What is central heating?
Central heating warms up the interior of an entire property, or a portion of the building, from one particular control panel, affecting usually several rooms.
Central heating is different to local heating because the generation of heat with central heating occurs in just one place. Usually, this is through a boiler. The high temperatures that this creates are then spread through the property, either through air ducts, by water through a pipe system, or by steam also going through a pipe system. For example, your boiler may provide your central heating system with hot water, which is then transported to your household’s radiators along a pipe system.
Central heating is commonplace in Europe, the USA and most MEDCs, and is usually based on gas heaters, district heating or oil-fired systems. In the USA in particular, central heating is usually powered by natural gas fired central forced air systems. Steam heating central heating systems, normally using coal, gas or oil, generally are used in larger installations, such as those heating factories or office blocks.
Electrical central heating systems are rarer - they are only economically viable when electricity is cheap, for example when it is provided by solar panels, or when geothermal heat pumps are used. The general efficiency is lower than the standard systems which burn fossil fuels, although electrical systems may be much better for the environment due to reduced emissions.

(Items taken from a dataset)
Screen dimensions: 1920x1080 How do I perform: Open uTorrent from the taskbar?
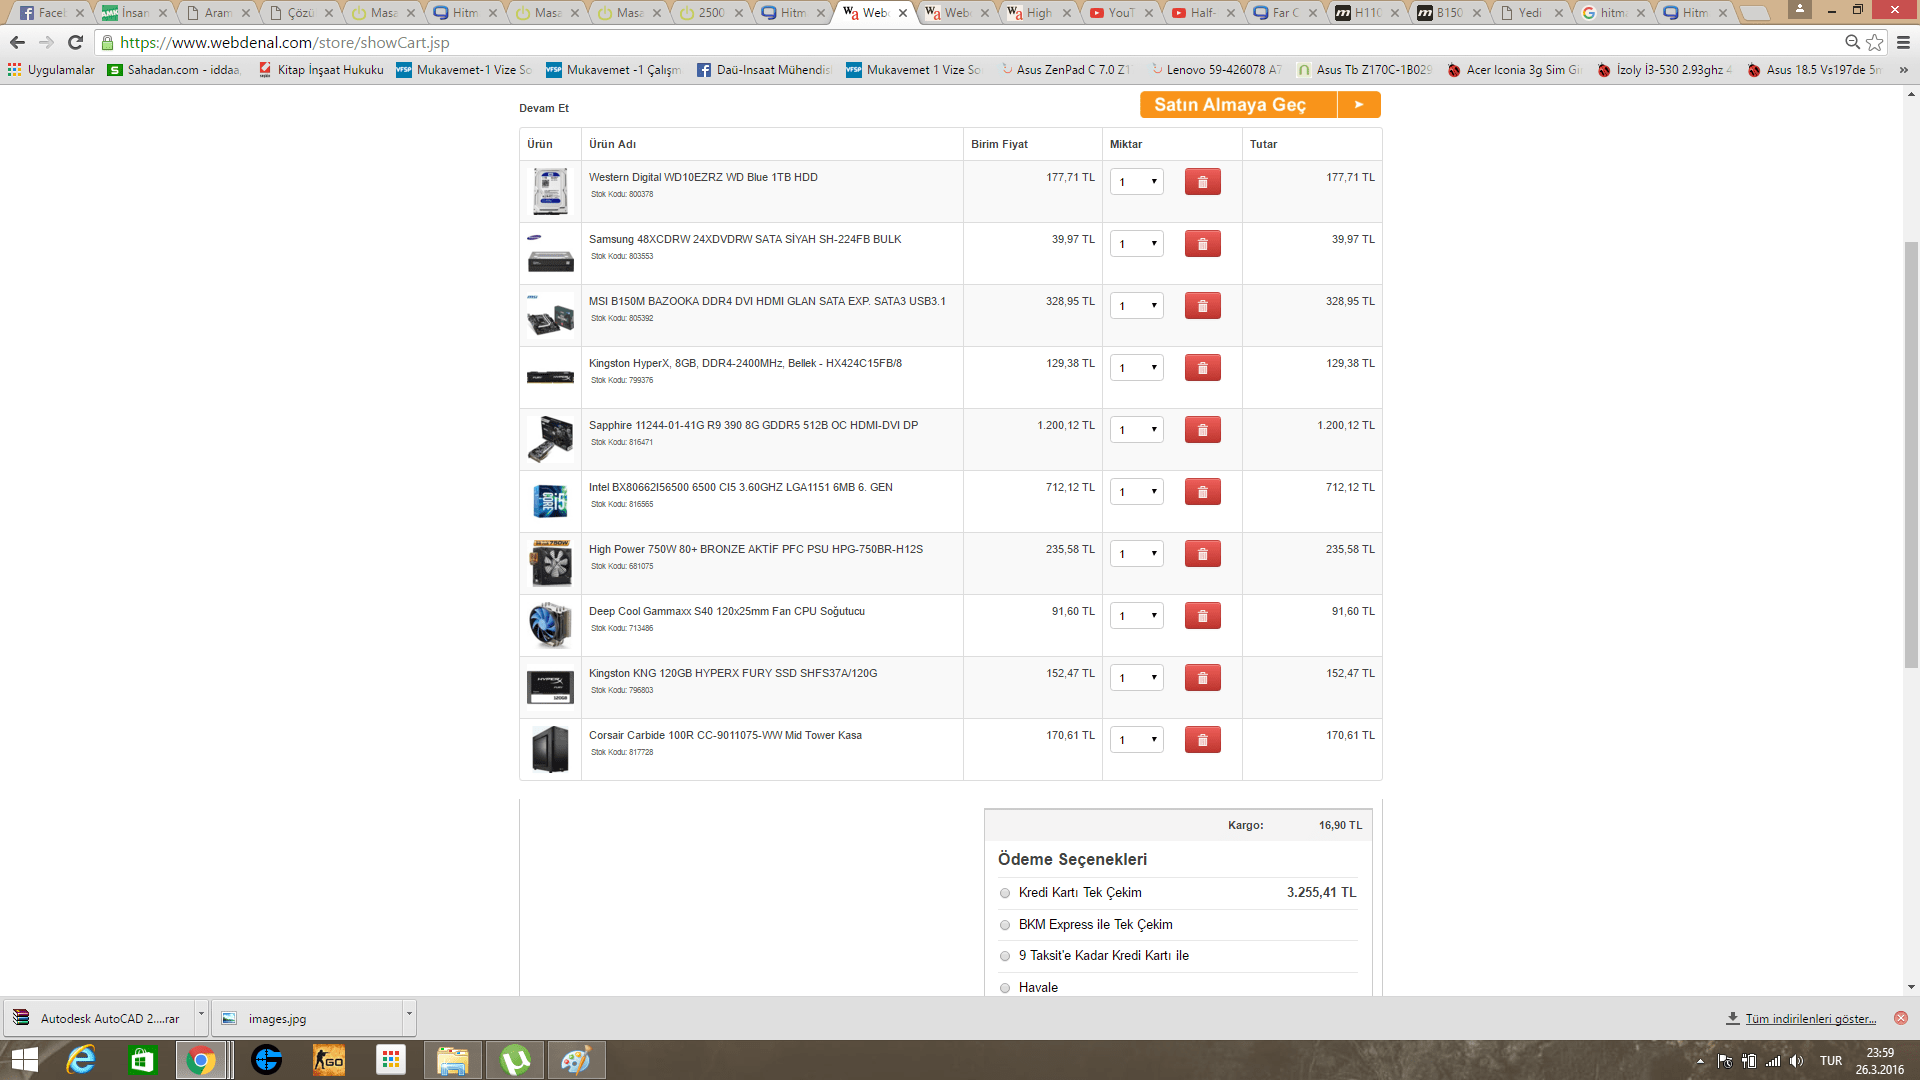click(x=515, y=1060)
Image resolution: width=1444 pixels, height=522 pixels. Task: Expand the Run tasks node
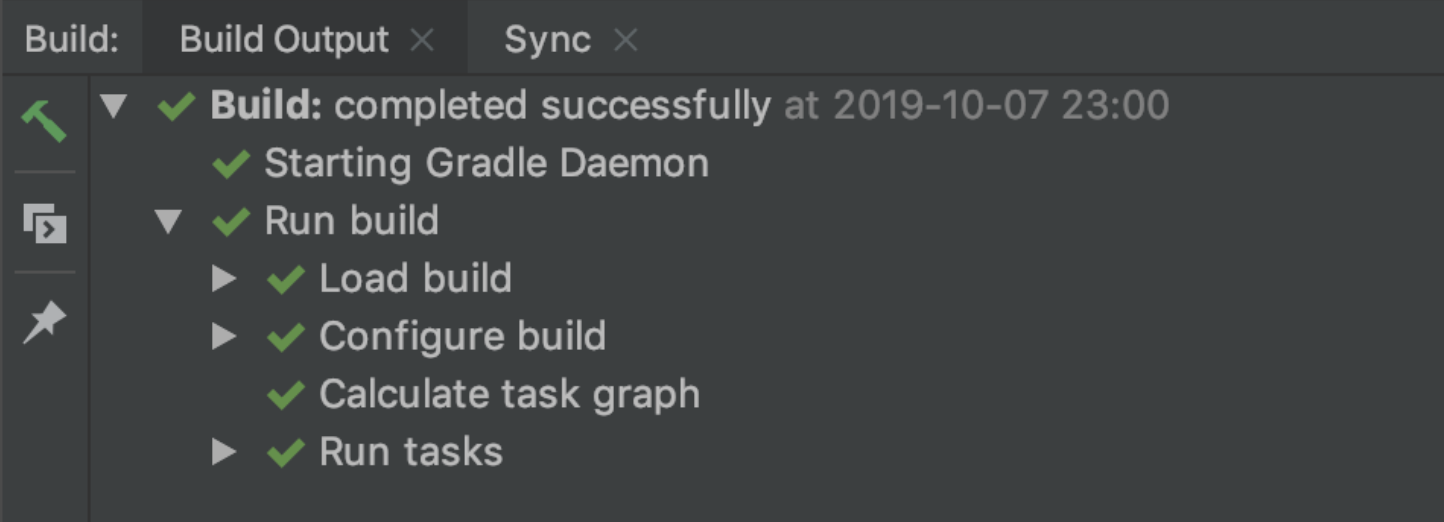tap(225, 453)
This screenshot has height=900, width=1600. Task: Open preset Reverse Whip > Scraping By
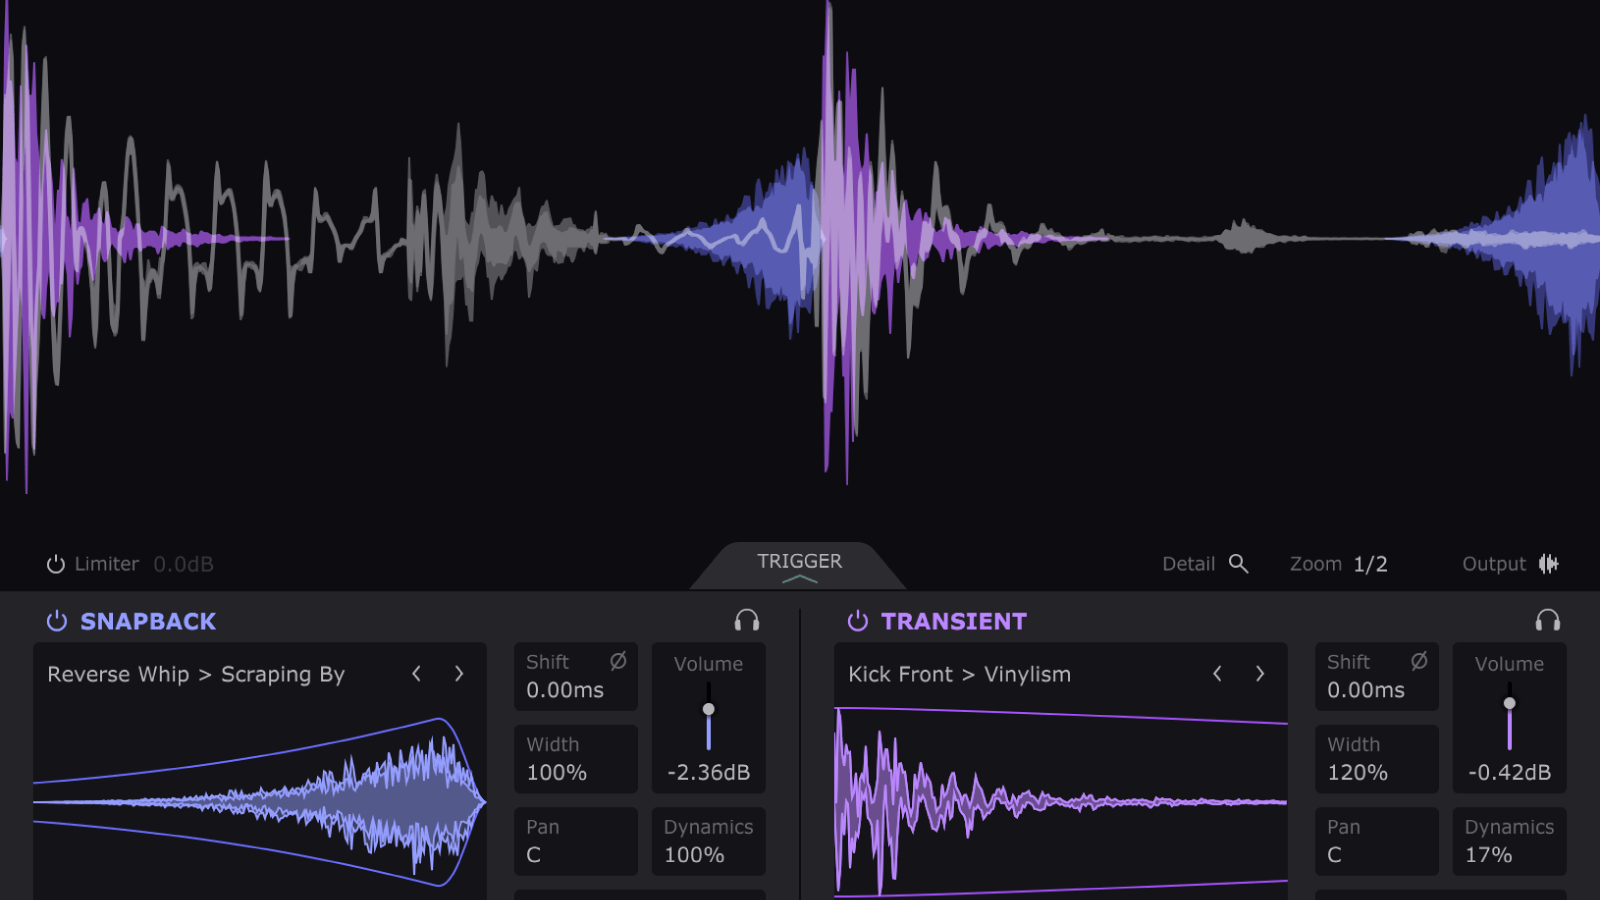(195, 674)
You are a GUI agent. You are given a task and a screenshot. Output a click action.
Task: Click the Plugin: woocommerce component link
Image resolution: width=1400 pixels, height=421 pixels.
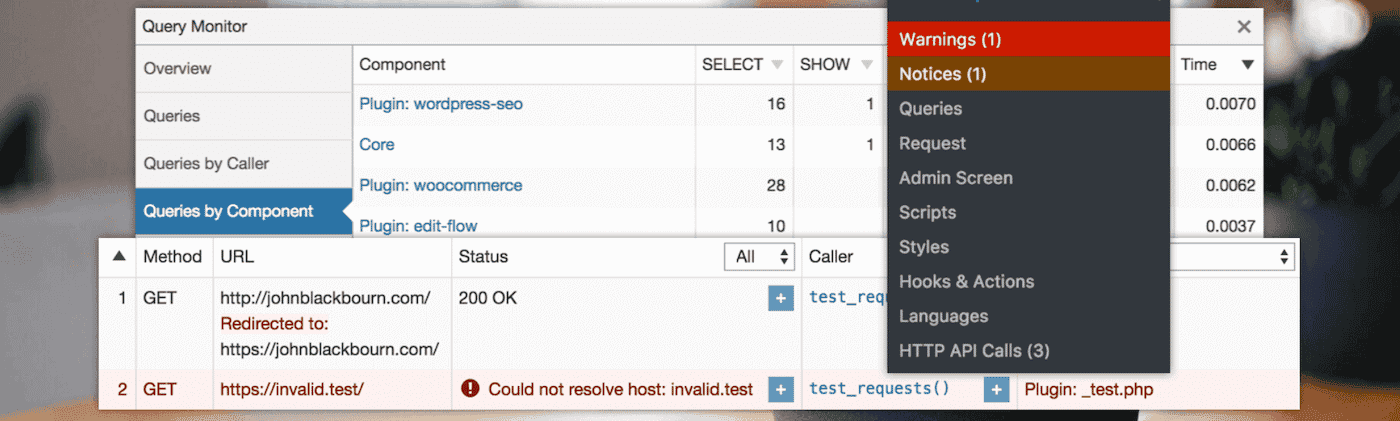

→ Objective: From the passage on central heating, extract word for word the stretch from "Central heating warms" up to and including "along a pipe system.". Work only from the passage on central heating.

→ Solved problem:
Central heating warms up the interior of an entire property, or a portion of the building, from one particular control panel, affecting usually several rooms.
Central heating is different to local heating because the generation of heat with central heating occurs in just one place. Usually, this is through a boiler. The high temperatures that this creates are then spread through the property, either through air ducts, by water through a pipe system, or by steam also going through a pipe system. For example, your boiler may provide your central heating system with hot water, which is then transported to your household’s radiators along a pipe system.